Human resources: The
country had 17,467 physicians in 1998 (18 physicians per 10,000 population).
It is estimated that just 8,000 of the country's 18,000 nurses worked in the
public sector. In 2000, the public health sector employed 90,000 people, which
indicates that administrative and service staff accounted for one-third of the
total.
Health research and technology: Health
research is carried out primarily in universities and research centers. The
Government, through the National Science and Technology Council, provides incentives
for health research, that has targeted basic sciences and clinical areas more
than public health. To promote essential research on the country's priority
health problems, the Ministry of Health has developed a national research policy
directed to health policies. Health sector expenditure and financing: In 1999,
average per capita spending for the total beneficiary population of FONASA and
ISAPREs was US$ 279 (US$ 245 for FONASA beneficiaries and US$ 362 for ISAPRE
beneficiaries). The public sector is financed from government contributions,
quotas, and copayments by members of the public system and operating system.

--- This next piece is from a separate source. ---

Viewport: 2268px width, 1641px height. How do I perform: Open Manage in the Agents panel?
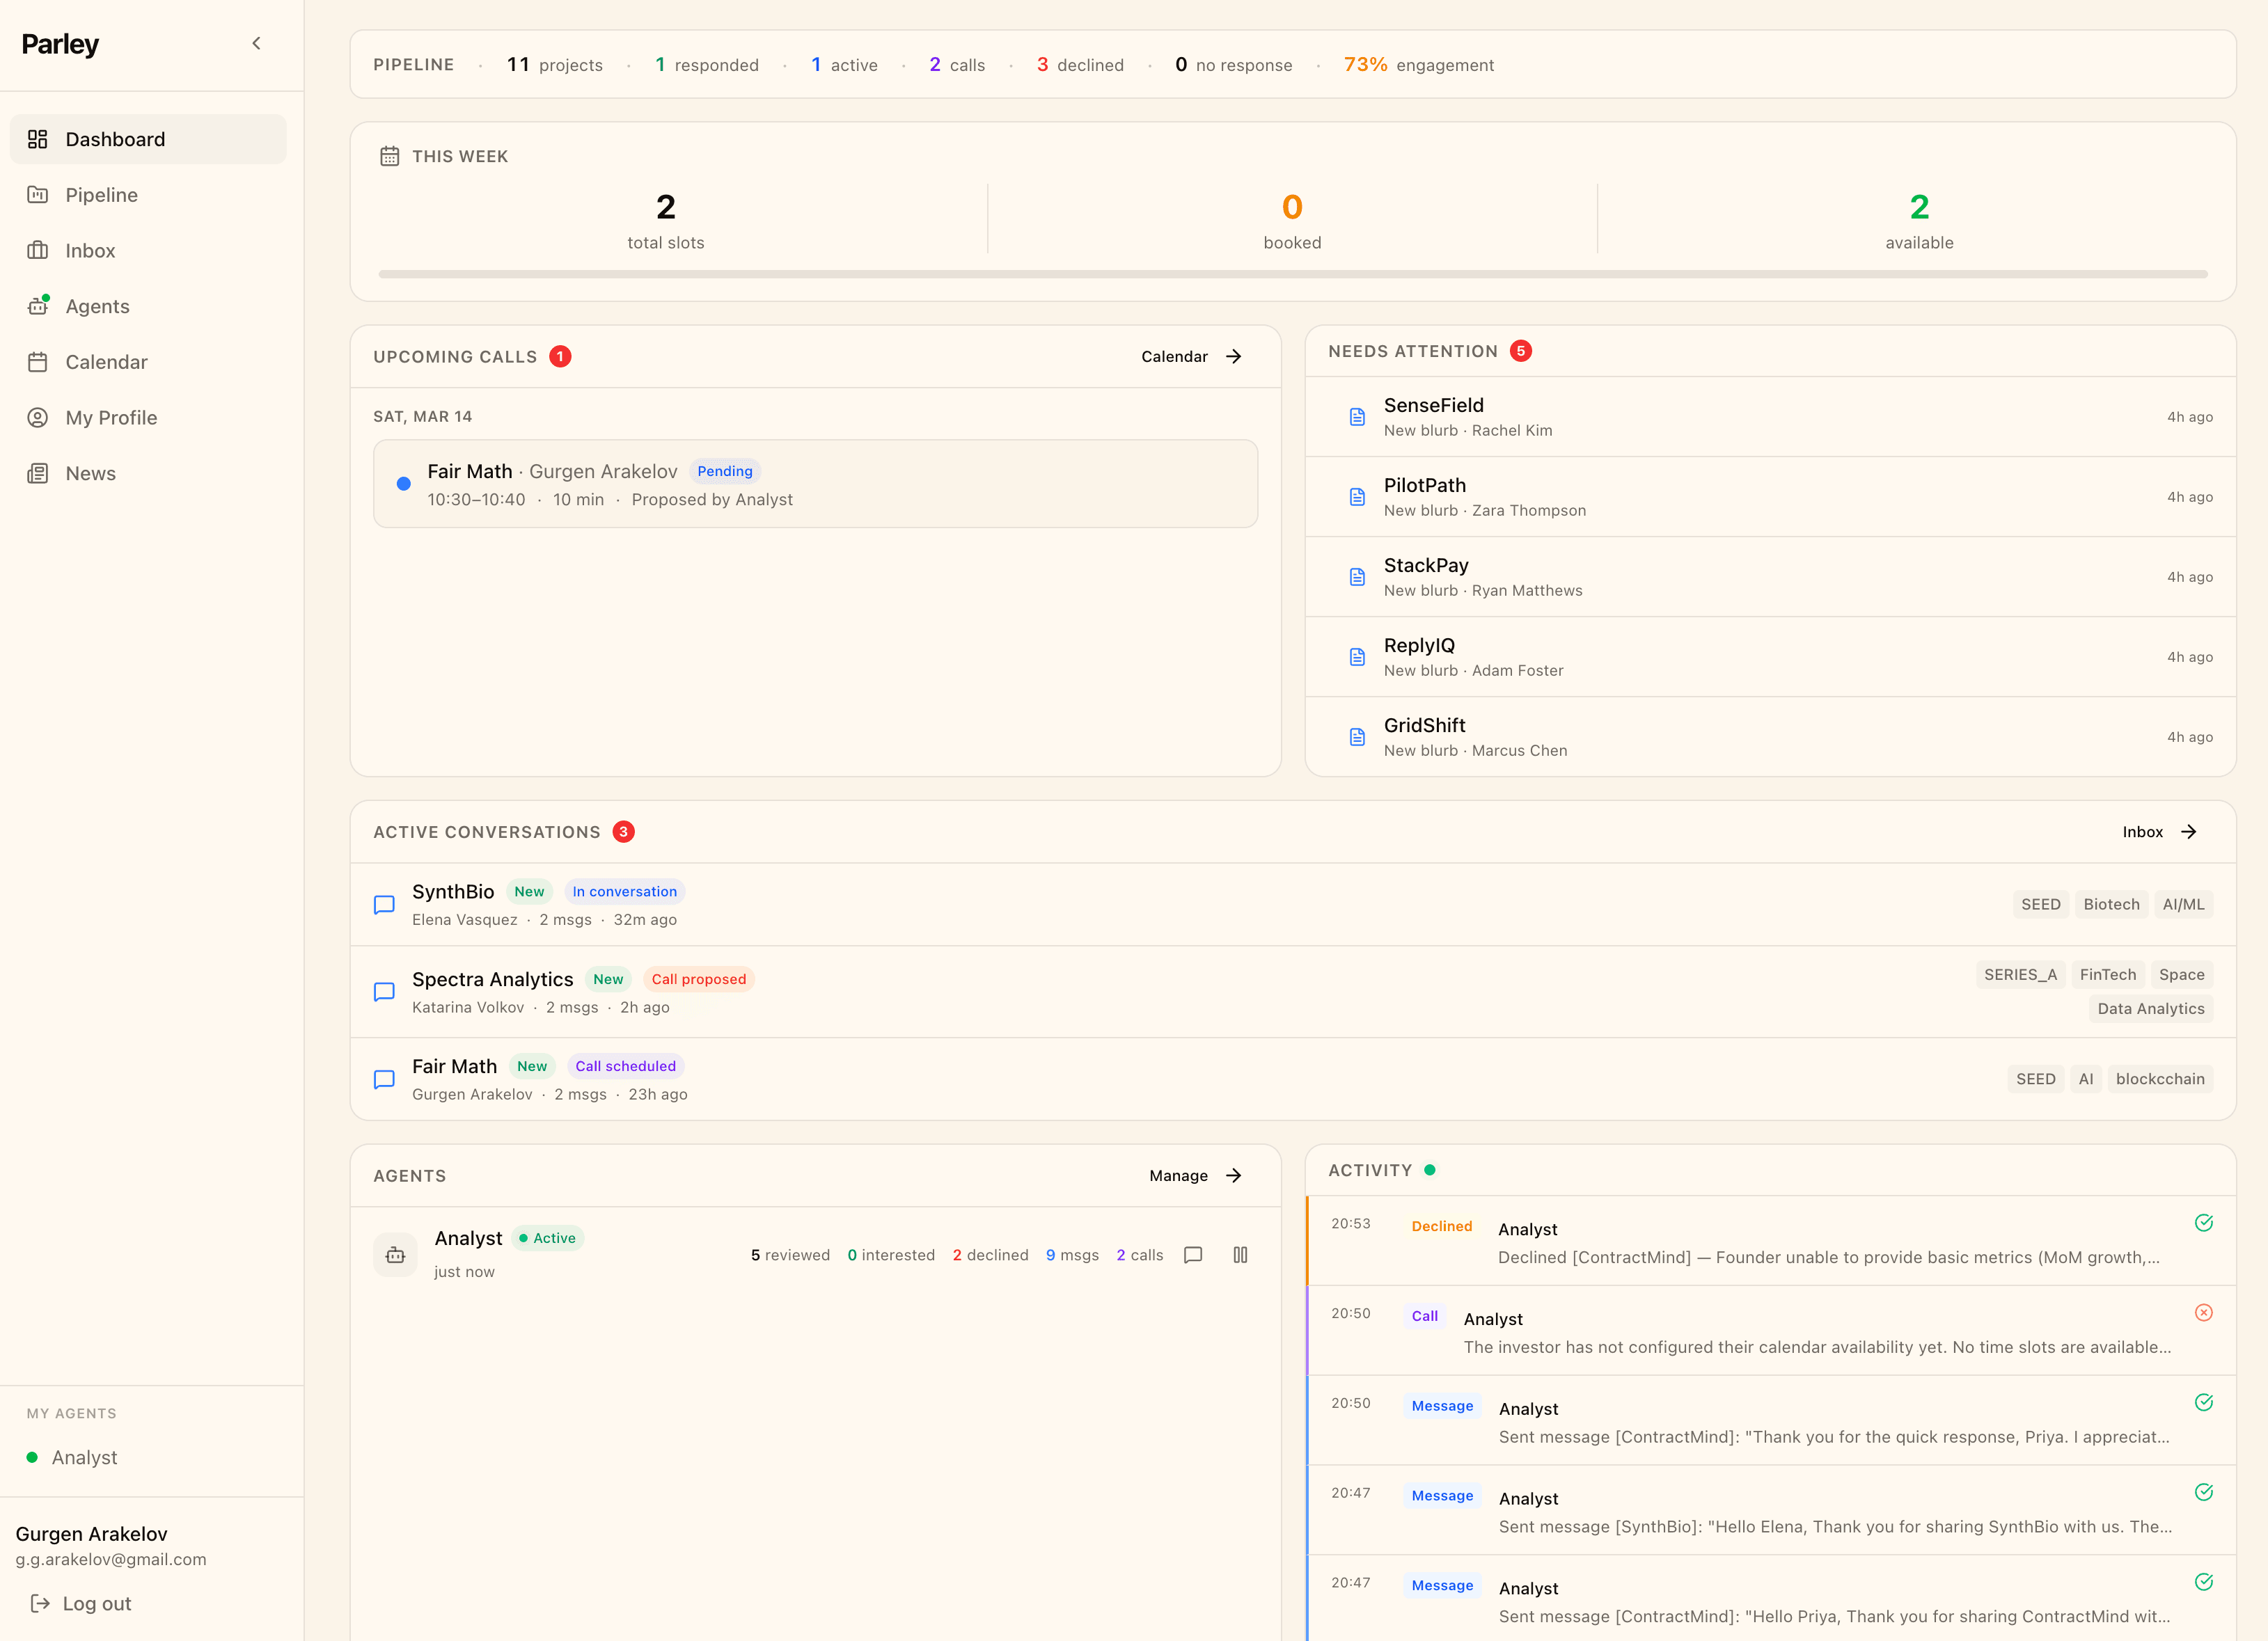(1195, 1175)
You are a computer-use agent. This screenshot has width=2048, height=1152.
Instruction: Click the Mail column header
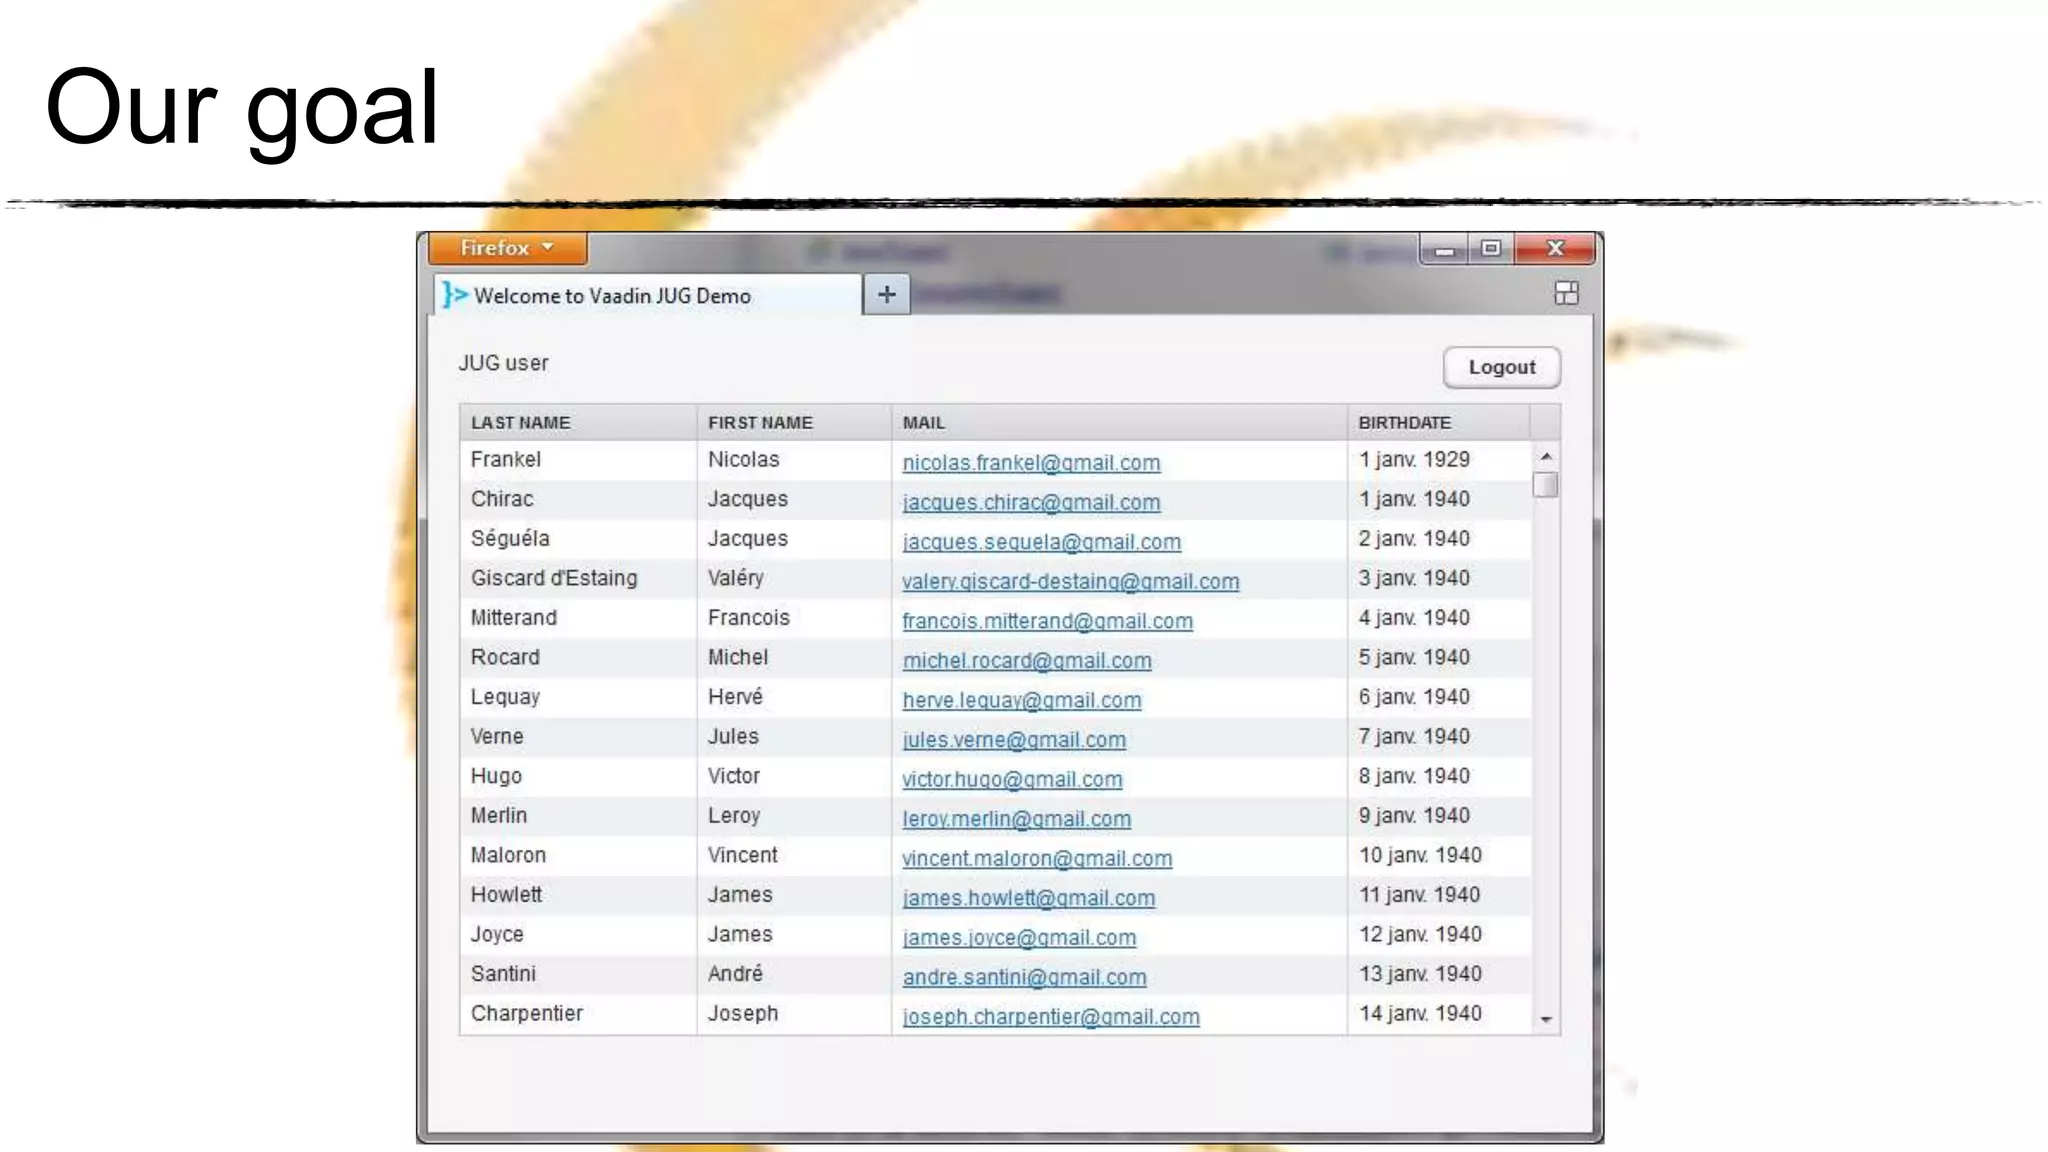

In 1999, this distribution was 54%, 39%, and 7%, respectively; in 1990, the
figures were 41%, 53 % and 6%, respectively. Direct contributions by municipalities,
which average US$ 8.50 per capita in 1998, should be added to these figures.
Spending on health accounted for 17.1% of public social spending in 1999. As
a percentage of GDP, health spending rose from 2.0% in 1990 to 2.8% in 1999.
Technical cooperation and external financing: In 2000, external technical cooperation
was received for projects on the quality of life, mental health, epilepsy, measures
of equity in health, and HIV/AIDS. Efforts were made to seek lines of work shared
with the United Nations system, and between it and its national counterparts.